**ASSIGNMENT**
Report each line of the listing below that holds "computer".

#### DATA FOR THE TASK ####

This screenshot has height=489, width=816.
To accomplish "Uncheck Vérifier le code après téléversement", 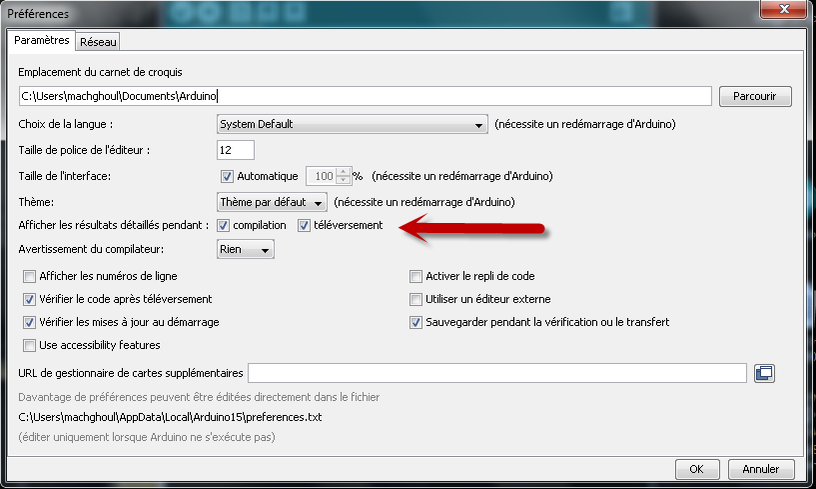I will 29,299.
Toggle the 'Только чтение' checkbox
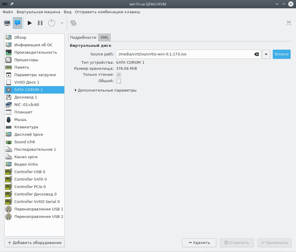 click(x=119, y=75)
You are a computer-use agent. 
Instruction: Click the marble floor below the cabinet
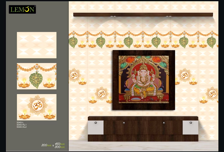click(143, 145)
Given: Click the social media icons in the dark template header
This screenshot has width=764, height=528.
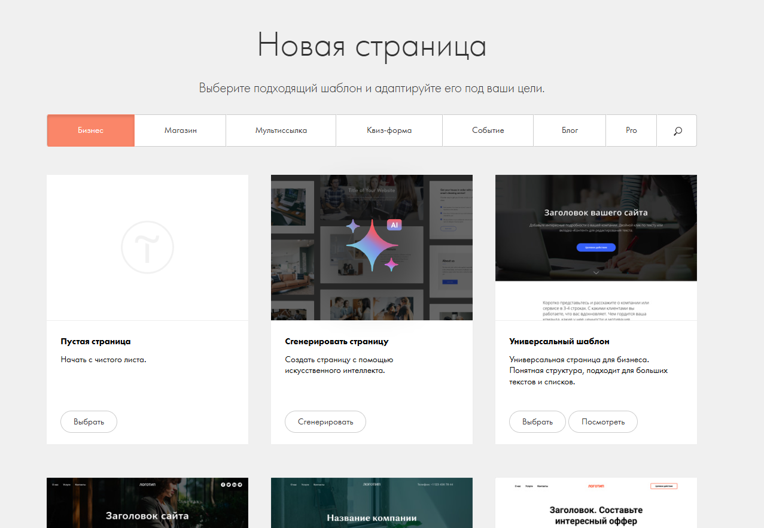Looking at the screenshot, I should tap(231, 484).
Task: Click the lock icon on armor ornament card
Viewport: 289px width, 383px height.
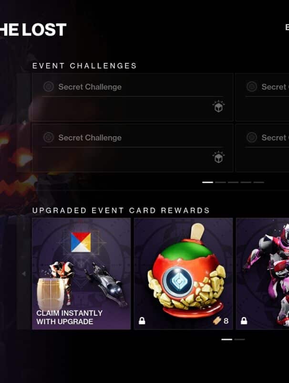Action: 244,321
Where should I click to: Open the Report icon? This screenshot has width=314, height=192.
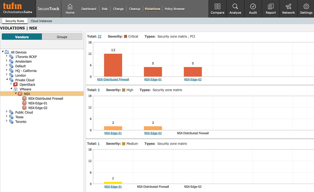(271, 6)
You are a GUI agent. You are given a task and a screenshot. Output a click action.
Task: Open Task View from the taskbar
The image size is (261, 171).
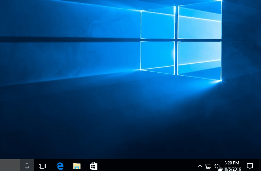coord(42,166)
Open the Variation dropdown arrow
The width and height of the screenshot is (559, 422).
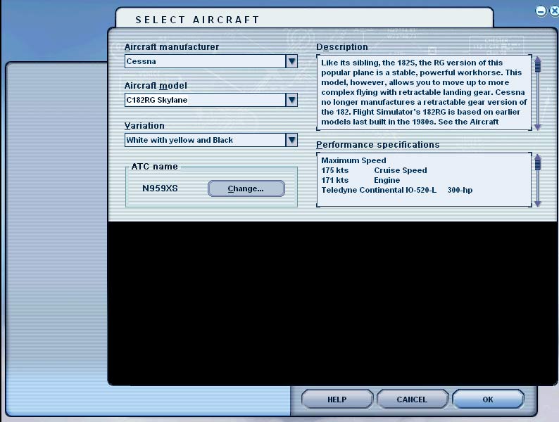(291, 140)

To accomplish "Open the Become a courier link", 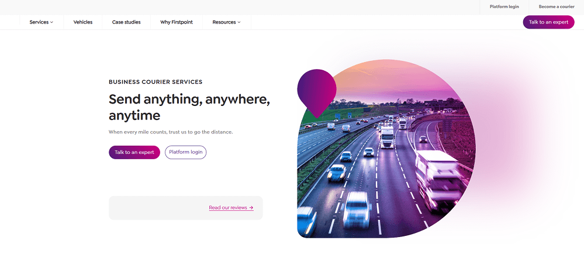I will click(557, 6).
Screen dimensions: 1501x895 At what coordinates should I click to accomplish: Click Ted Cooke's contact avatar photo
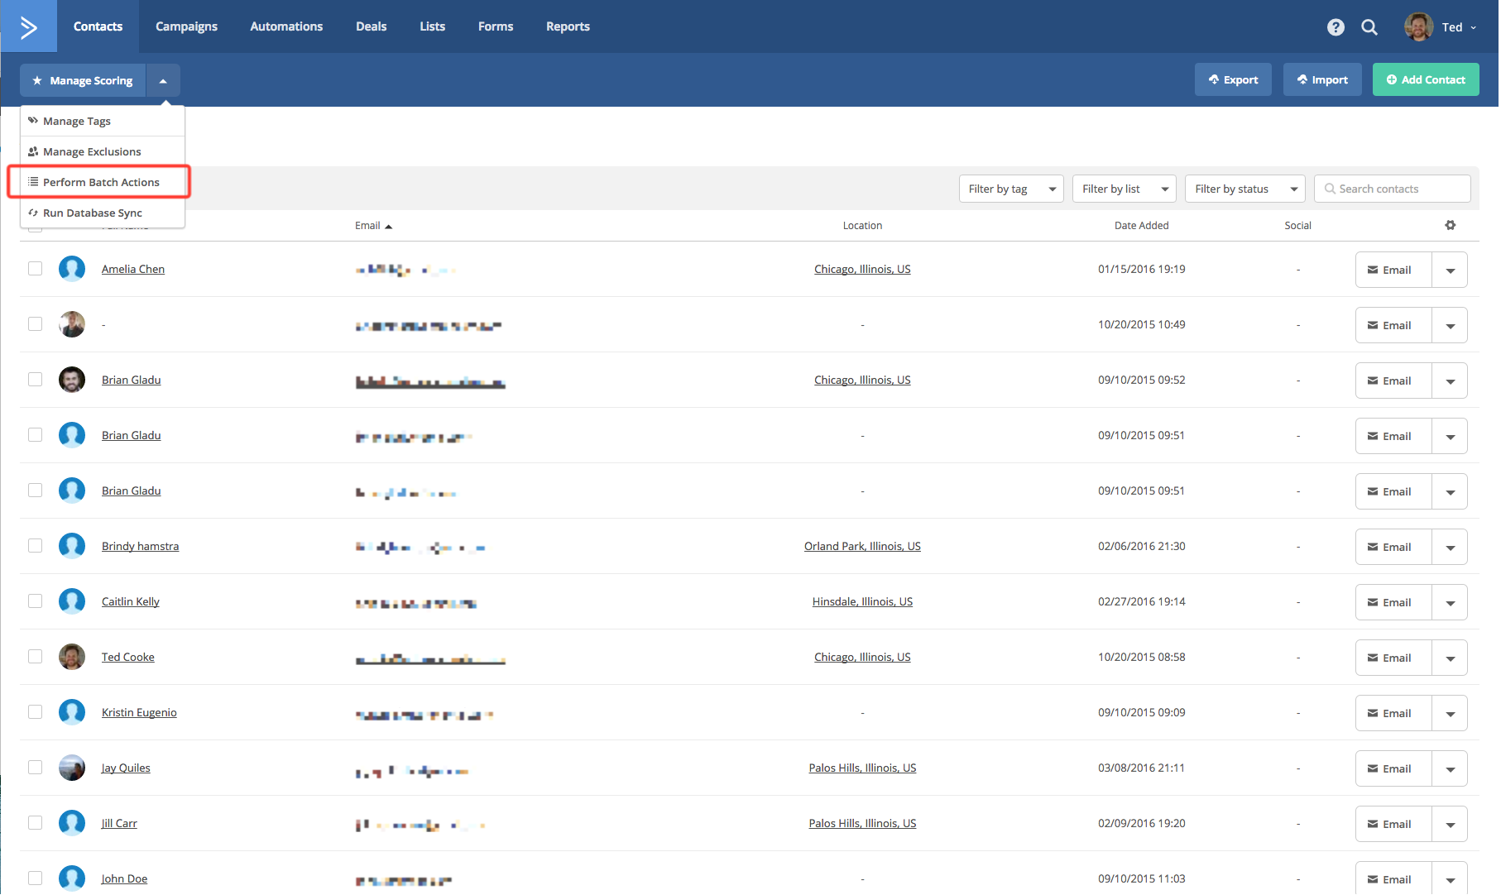click(72, 657)
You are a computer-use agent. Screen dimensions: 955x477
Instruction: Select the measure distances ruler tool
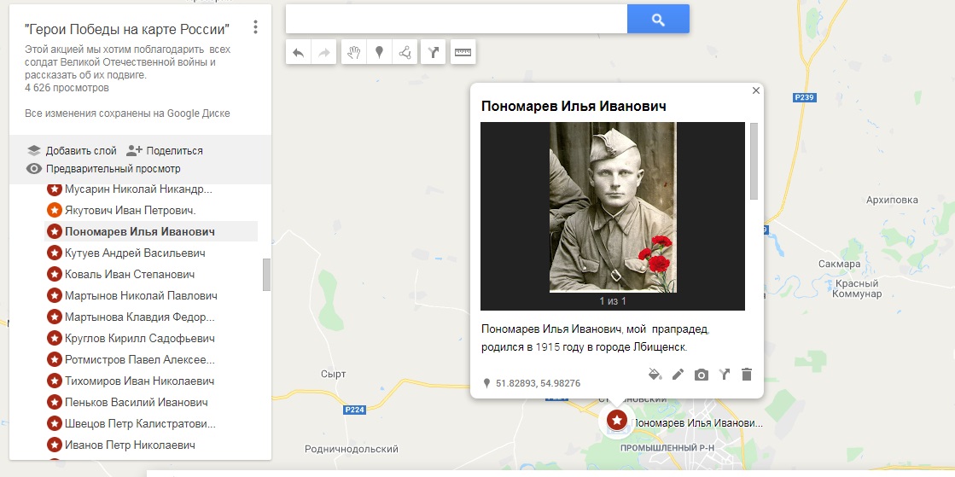[463, 53]
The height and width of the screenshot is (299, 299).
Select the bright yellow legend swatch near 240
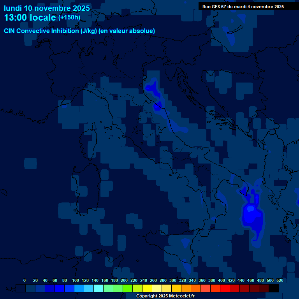click(x=147, y=288)
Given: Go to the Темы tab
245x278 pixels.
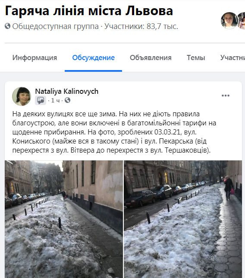Looking at the screenshot, I should 196,58.
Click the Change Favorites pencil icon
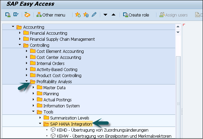Viewport: 203px width, 139px height. [94, 15]
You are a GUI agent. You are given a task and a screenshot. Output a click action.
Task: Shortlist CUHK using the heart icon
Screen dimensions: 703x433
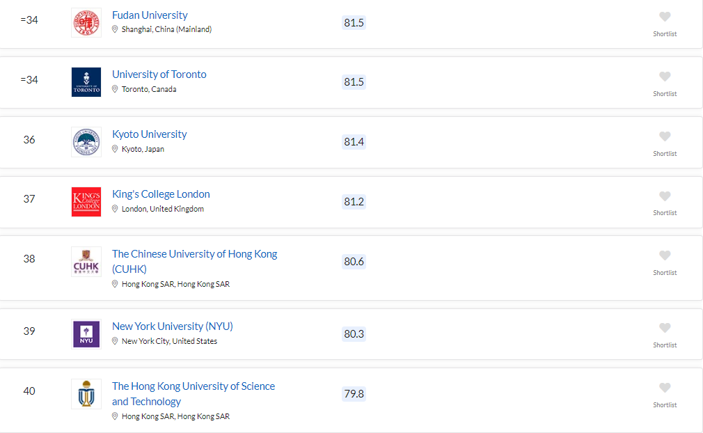coord(665,255)
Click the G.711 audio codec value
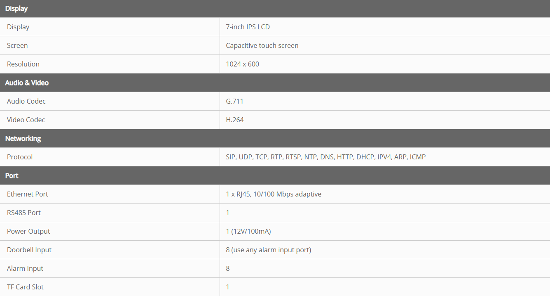This screenshot has width=550, height=296. [x=234, y=101]
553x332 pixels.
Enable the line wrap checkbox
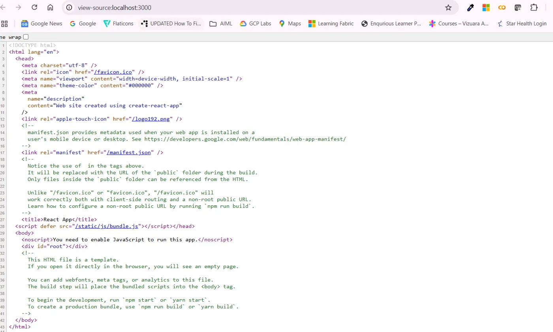(x=26, y=37)
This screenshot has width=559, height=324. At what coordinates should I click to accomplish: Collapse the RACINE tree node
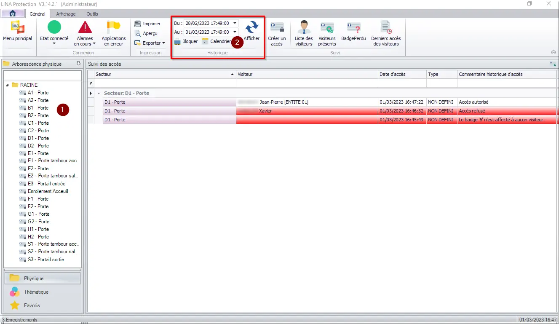click(x=8, y=85)
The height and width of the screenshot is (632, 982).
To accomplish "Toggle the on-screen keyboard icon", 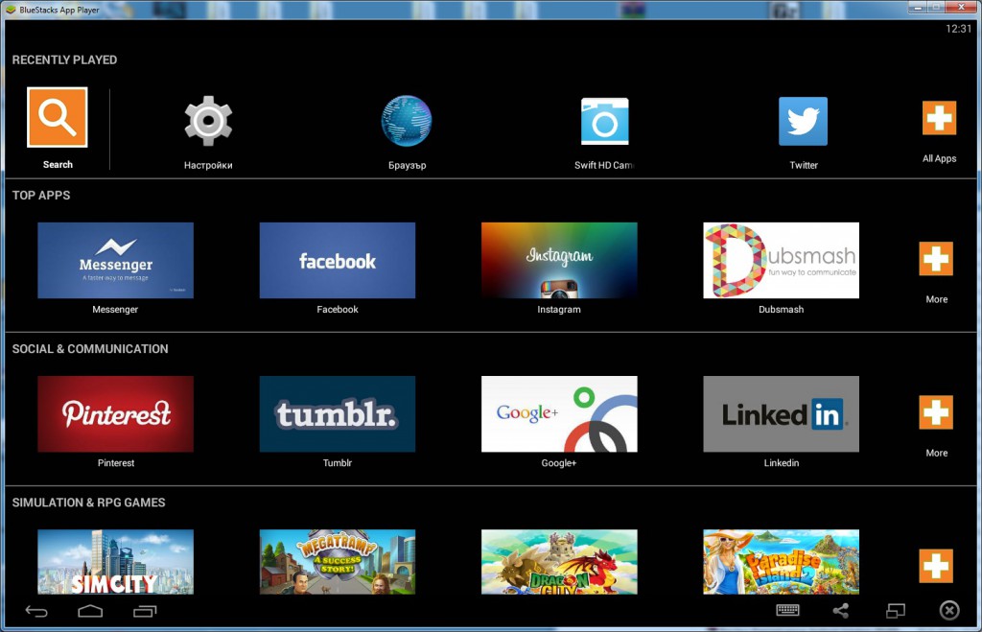I will click(788, 610).
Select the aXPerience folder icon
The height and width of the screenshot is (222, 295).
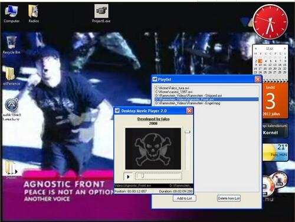tap(11, 76)
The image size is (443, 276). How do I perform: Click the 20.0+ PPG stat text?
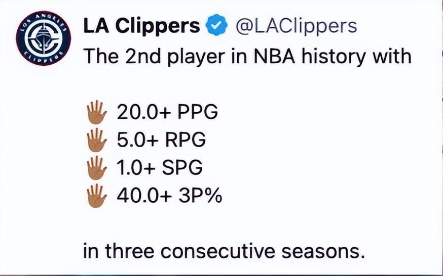(x=167, y=112)
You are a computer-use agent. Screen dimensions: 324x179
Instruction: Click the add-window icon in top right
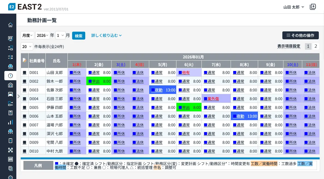(313, 7)
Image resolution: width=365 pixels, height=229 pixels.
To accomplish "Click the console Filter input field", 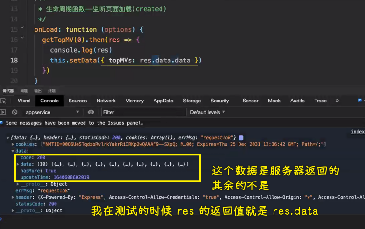I will (x=144, y=112).
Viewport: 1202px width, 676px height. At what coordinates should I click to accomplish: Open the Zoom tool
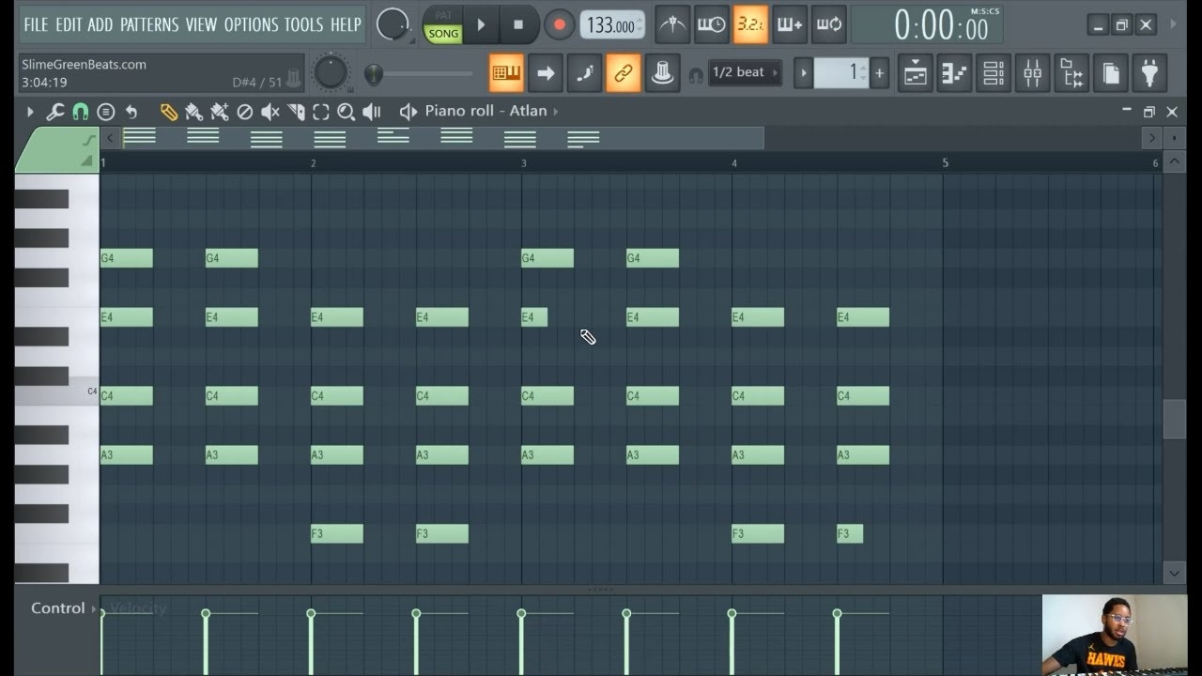[346, 111]
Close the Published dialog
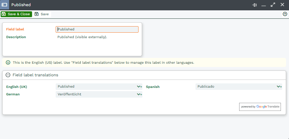This screenshot has height=139, width=289. (282, 5)

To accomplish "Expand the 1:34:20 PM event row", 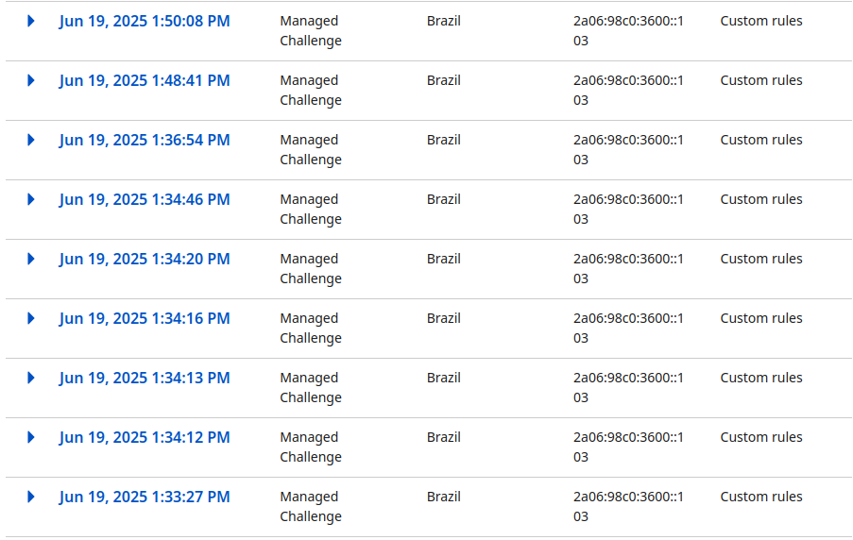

####

**RESPONSE TO THIS TASK**
You are a computer-use agent. 
You are a computer-use agent. Screen dimensions: 955x477
You are a computer-use agent. Screen dimensions: 324x179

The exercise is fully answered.